* _THE PROBLEM_: Output all of the entries below precisely as written.

* _INPUT_:
============

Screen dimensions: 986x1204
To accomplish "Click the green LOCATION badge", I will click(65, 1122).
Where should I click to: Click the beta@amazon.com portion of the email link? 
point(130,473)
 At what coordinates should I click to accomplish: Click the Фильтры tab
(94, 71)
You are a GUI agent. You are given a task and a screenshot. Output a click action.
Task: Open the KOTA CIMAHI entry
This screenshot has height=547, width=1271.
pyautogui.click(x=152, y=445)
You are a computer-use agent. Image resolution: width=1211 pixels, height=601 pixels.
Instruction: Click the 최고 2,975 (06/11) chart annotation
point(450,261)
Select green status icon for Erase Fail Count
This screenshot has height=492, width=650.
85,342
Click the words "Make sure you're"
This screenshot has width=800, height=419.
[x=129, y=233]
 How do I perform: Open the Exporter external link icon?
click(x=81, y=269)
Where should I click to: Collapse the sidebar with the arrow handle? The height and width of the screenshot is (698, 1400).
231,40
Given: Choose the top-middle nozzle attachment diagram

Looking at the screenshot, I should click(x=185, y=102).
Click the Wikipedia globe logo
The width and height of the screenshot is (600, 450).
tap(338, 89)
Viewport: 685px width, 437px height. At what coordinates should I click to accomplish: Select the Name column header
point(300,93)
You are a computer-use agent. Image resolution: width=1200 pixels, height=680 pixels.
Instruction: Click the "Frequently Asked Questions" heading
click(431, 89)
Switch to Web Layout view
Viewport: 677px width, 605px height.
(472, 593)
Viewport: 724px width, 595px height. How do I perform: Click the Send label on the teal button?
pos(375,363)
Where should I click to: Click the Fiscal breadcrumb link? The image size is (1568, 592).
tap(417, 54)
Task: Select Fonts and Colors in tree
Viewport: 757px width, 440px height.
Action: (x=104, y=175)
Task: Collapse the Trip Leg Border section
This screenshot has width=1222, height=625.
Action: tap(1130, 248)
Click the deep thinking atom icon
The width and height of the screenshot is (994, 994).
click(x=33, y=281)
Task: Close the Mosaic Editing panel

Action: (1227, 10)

============

* _EXERCISE ANSWER_:
Screen dimensions: 986x1204
To accomplish "Click the green LOCATION badge", I will click(65, 1122).
Where should I click to: Click the beta@amazon.com portion of the email link? 
point(130,473)
 At what coordinates should I click to accomplish: Click the Фильтры tab
(94, 71)
You are a GUI agent. You are given a task and a screenshot. Output a click action.
Task: Open the KOTA CIMAHI entry
This screenshot has height=547, width=1271.
pyautogui.click(x=152, y=445)
You are a computer-use agent. Image resolution: width=1211 pixels, height=601 pixels.
Instruction: Click the 최고 2,975 (06/11) chart annotation
point(450,261)
Select green status icon for Erase Fail Count
This screenshot has height=492, width=650.
85,342
Click the words "Make sure you're"
This screenshot has width=800, height=419.
[x=129, y=233]
 How do I perform: Open the Exporter external link icon?
click(x=81, y=269)
Where should I click to: Collapse the sidebar with the arrow handle? The height and width of the screenshot is (698, 1400).
231,40
Given: Choose the top-middle nozzle attachment diagram

Looking at the screenshot, I should click(x=185, y=102).
Click the Wikipedia globe logo
The width and height of the screenshot is (600, 450).
tap(338, 89)
Viewport: 685px width, 437px height. At what coordinates should I click to accomplish: Select the Name column header
point(300,93)
You are a computer-use agent. Image resolution: width=1200 pixels, height=680 pixels.
Instruction: Click the "Frequently Asked Questions" heading
click(431, 89)
Switch to Web Layout view
Viewport: 677px width, 605px height.
(472, 593)
Viewport: 724px width, 595px height. How do I perform: Click the Send label on the teal button?
pos(375,363)
Where should I click to: Click the Fiscal breadcrumb link? The image size is (1568, 592).
tap(417, 54)
Task: Select Fonts and Colors in tree
Viewport: 757px width, 440px height.
Action: (x=104, y=175)
Task: Collapse the Trip Leg Border section
This screenshot has width=1222, height=625.
Action: tap(1130, 248)
Click the deep thinking atom icon
The width and height of the screenshot is (994, 994).
click(x=33, y=281)
Task: Close the Mosaic Editing panel

Action: (1227, 10)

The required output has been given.